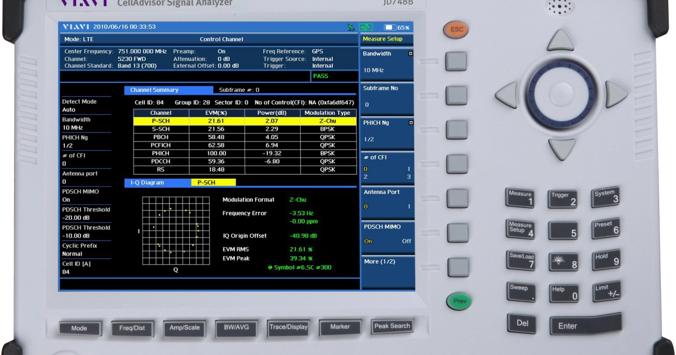The height and width of the screenshot is (355, 676).
Task: Expand the PHICH Ng options softkey
Action: pyautogui.click(x=387, y=131)

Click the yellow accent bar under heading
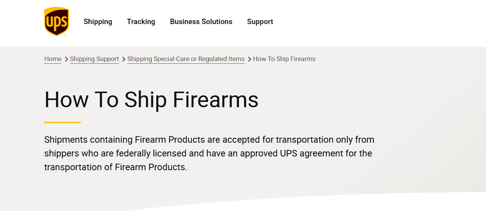pos(63,122)
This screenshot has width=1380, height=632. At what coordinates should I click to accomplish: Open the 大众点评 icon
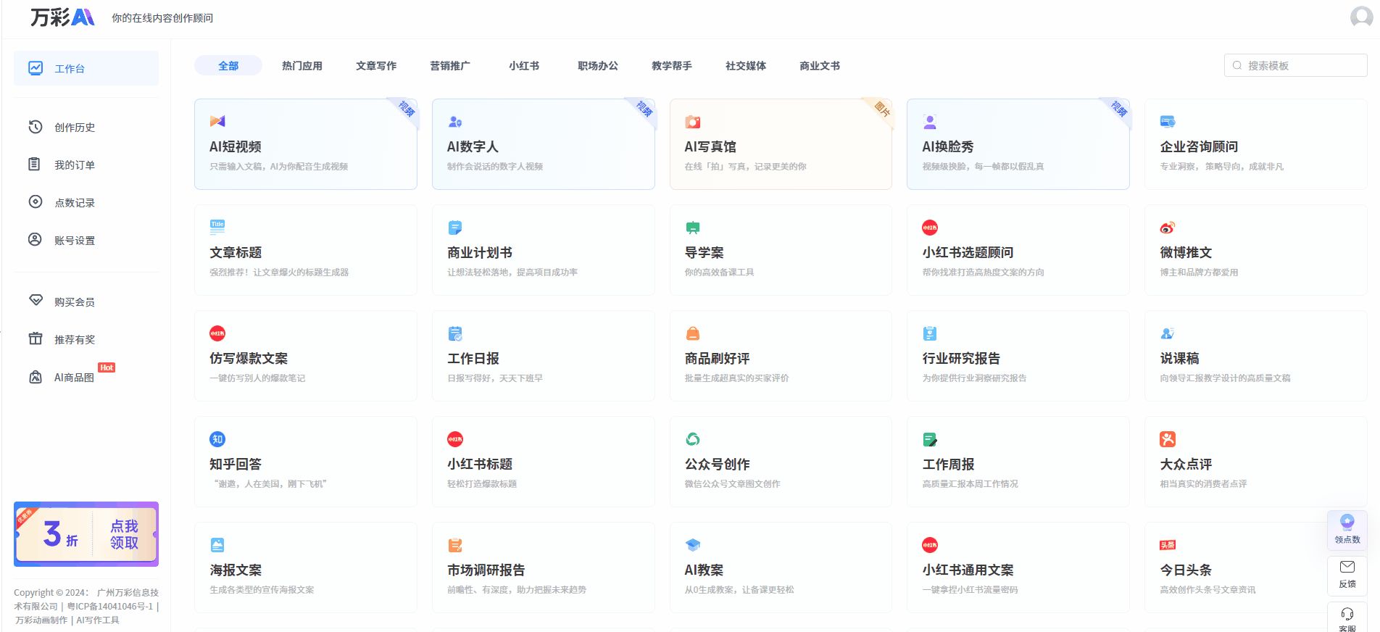[1167, 439]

■ ■ ■ ■

*Task requirements*:
There should be an exact restatement of the lines from the line with "Click the yellow accent bar under heading" through the last line of the entries above, and no pictures in it.

*Written reply*:
Click the yellow accent bar under heading
pos(63,122)
This screenshot has width=1380, height=632. At what coordinates should I click to accomplish: Open the 大众点评 icon
[1167, 439]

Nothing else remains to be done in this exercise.